START Extract
The Tiramisu that Almost Wasn’t

27 Jan

When it was time to head home for the holidays, I had about 3 minutes to figure out what I was going to make for Christmas Eve dessert at MrKef’s family’s house. Considering that Staten Island is the epicenter of Italian America (sorry, Arthur Avenue), I decided to make Italy’s most famous sweet export: tiramisu. Without any time to prep at home in DC, I figured I could do all the shopping up there early on Christmas Eve morning, throw the trifle-like dish together and be done with the whole thing with enough time for it to sit and soak up all that delicious coffee-and-liquor flavor. What could go wrong? Ha.

I think the real determinate of a good tiramisu are homemade lady fingers, but my willingness to reinvent the wheel is low these days, so I planned to buy some delicious made-fresh-in-the-bakery-by-a-nonna-that-morning ladyfingers SOMEWHERE on Staten Island. Unfortunately, it turns out that’s not how the home of Wu Tang rolls–none of the bakeries I visited/called were willing to sell just the lady fingers… but they would kindly sell me the already-made $60 tiramisu. Grazie, ma no.  Realizing this wasn’t going to be my most authentic tiramisu ever, I was CERTAIN I could at least find the Stella D’oro packaged ones in any grocery store with this concentration of people eating 7 fishes on Christmas Eve… only to find that I was wrong again. In fact, when I asked the kind teenager at Stop’n’Shop (whose name tag read “Giovanna,” for what it’s worth) where I could find the lady fingers, she happily pointed me over to the berry section, where I realized she was talking about these:

… friggin kill me. But, I decided to go with the flow for once in my damn life, and threw them in my cart without creating too much of a scene, when what I really wanted to do was this:

Then, of course, I couldn’t find the Italian dessert wine the recipe called for in THREE different liquor stores (including one named Pete MILANO’S, for crying out loud). At this point, I had pretty much abandoned all hope that this was going to be a successful dessert, headed back to MrKef’s house a bit dejected, and put to use the weird assortment of ingredients I wanted and those that I wound up with. Somehow, I came up with this:


Not bad for a lot of pinch hitting! It looked better than most of my creations, but I wasn’t 100% sure it was going to taste great. After a lot of worrying and preambling, I dished it out after dinner, and- to my great surprise- it got universal and enthusiastic thumbs up. MrKef’s dad is a seriously discerning consumer of confections, and when even HE went in for seconds, I let out a sigh of relief and decided to claim victory after all. Staten Island, you won the battle, but you did not win the war.
END Extract
START Data shown
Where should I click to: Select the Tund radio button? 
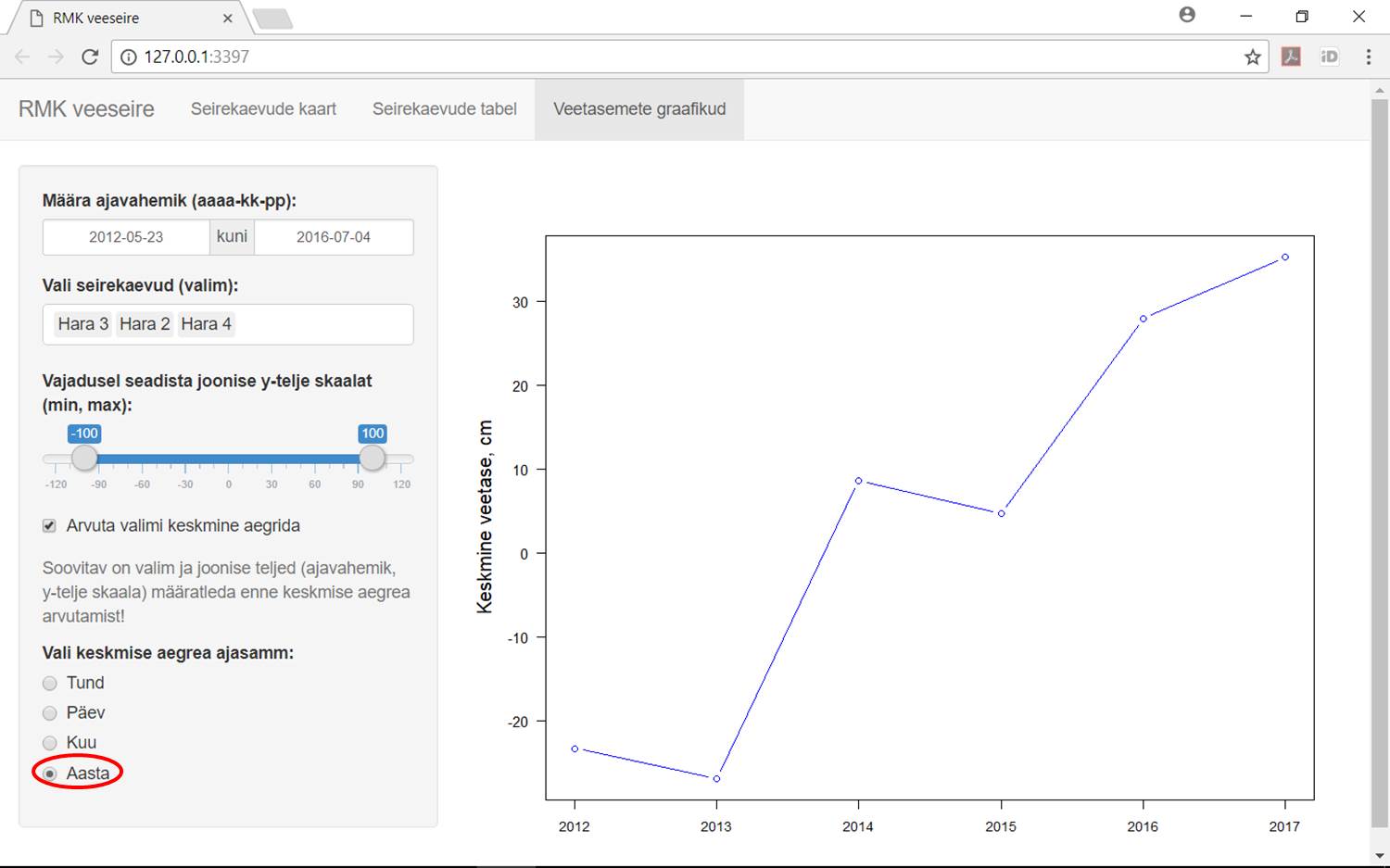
END Data shown
== Prompt ==
Please explain, in one to three sentences, why the writer of the tiramisu post picked tiramisu as the Christmas Eve dessert.

== Response box ==
The dessert was for Christmas Eve at MrKef's family's house on Staten Island, which the writer calls the epicenter of Italian America. So the writer decided to make Italy's most famous sweet export, tiramisu.